There is a rebel & a countercultural literature too, dating in English from Paradise Lost, for example, but again it is naive to think of it as wholly or even partially innocent of the disaster we live in. Milton wrote the justification for the beheading of the King during the English Revolution, but he also believed the Irish were subhuman & that the English, whether Roundhead or Cavalier, had every right to enslave & massacre us. The deforestation of Ireland to make warships for the conquering English navy is a medieval prelude to the razing of the rainforests.
What is more countercultural to capitalist imperialism than the Sermon on the Mount? Or The Book of The Wisdom of Solomon? Yet who would claim that testaments both Old & New are not weapons of mass destruction in the hands of elites?

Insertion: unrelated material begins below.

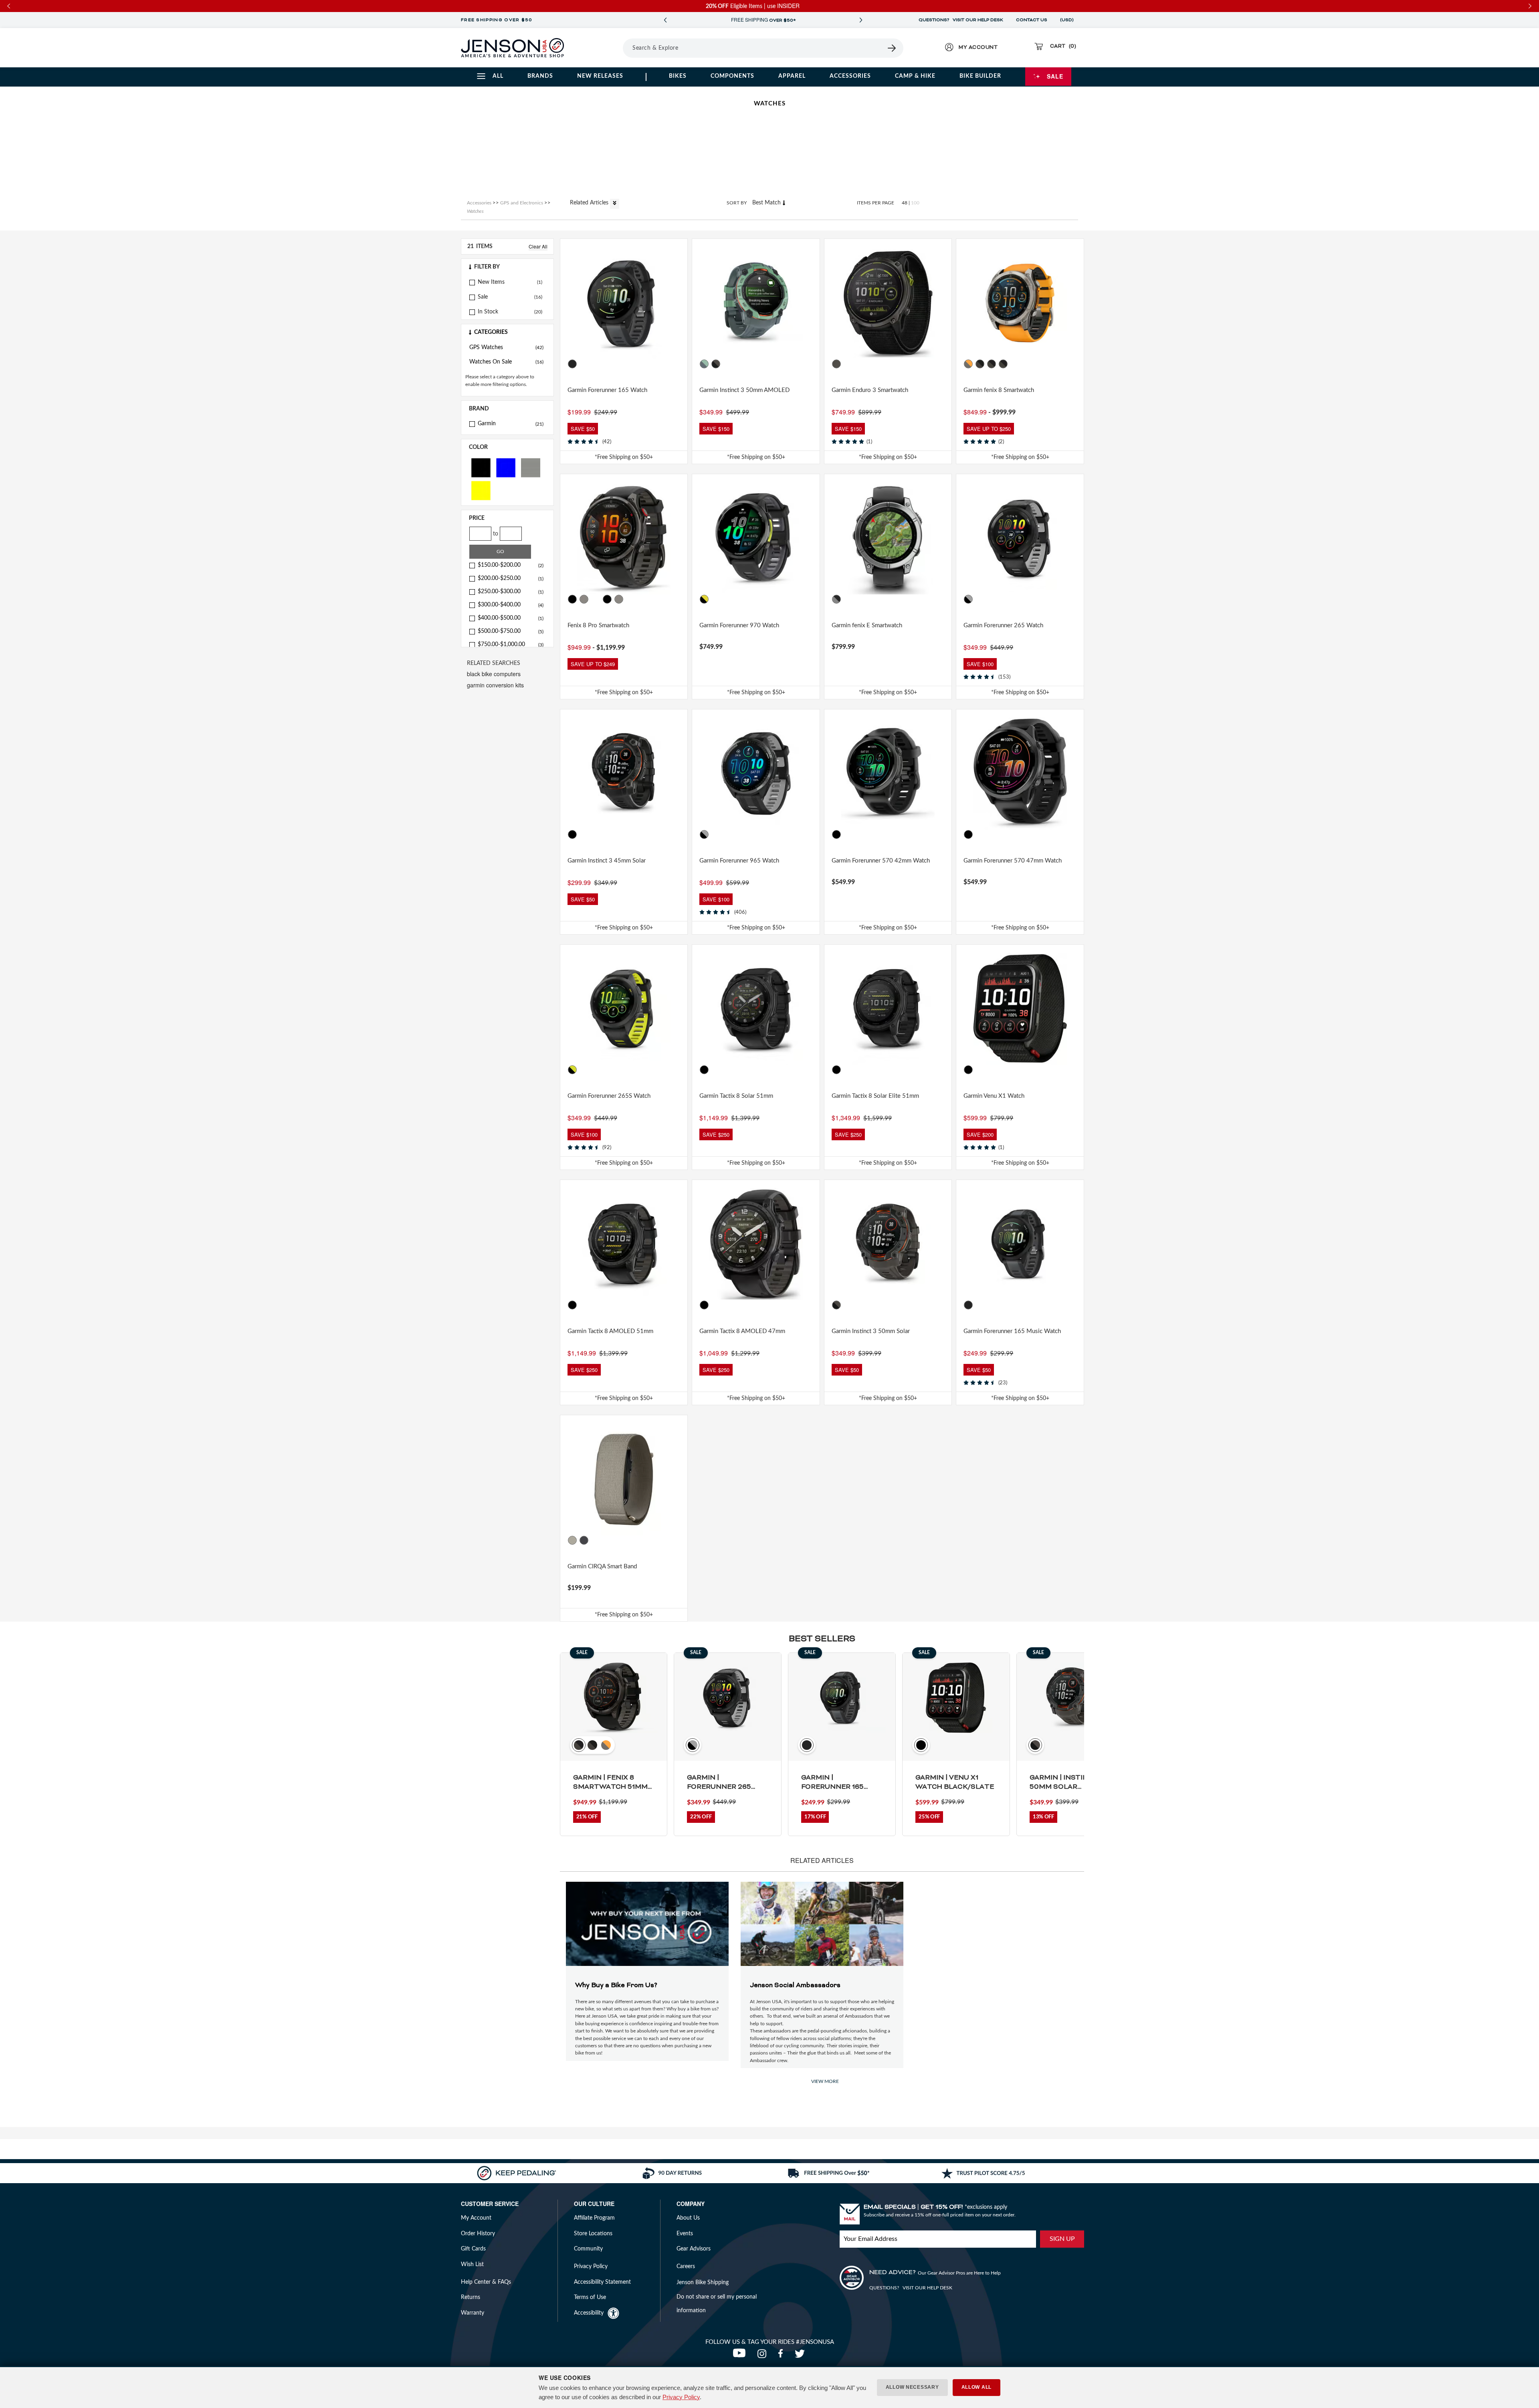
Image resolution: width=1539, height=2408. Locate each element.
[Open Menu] (600, 48)
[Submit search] (892, 48)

The relationship between literature & justice, at least historically, is ambiguous, to say the least.
We are accustomed in our own time to naively think of literature as a realm of freedom, as somehow detached from the economic & political systems which, in ever-diversifying & ever-accelerating ways, are killing the biosphere. But, is this really true?
Is it not instead the case that much literature these days specializes in telling the ruling & managerial classes exactly what they want to hear, one way or another, just as it did in the days of Sargon of Akkad & Ramses 11?
I will examine the ways in which contemporary literature & literary economies contribute to or conflict with the catastrophe of the Anthropocene in a further article. In the meantime, please feel free to add your thoughts on the topic, & especially any links, in the comment threads.
Something else I want think about, write about, & act upon is Literature & Degrowth. How can we work to (even partially) decouple literature from the forces destroying life on Earth? How can we as writers withdraw, as much as possible, from systems & institutions of destructive production & distribution – e.g deforestation, amazon? Again, ideas welcome in the threads!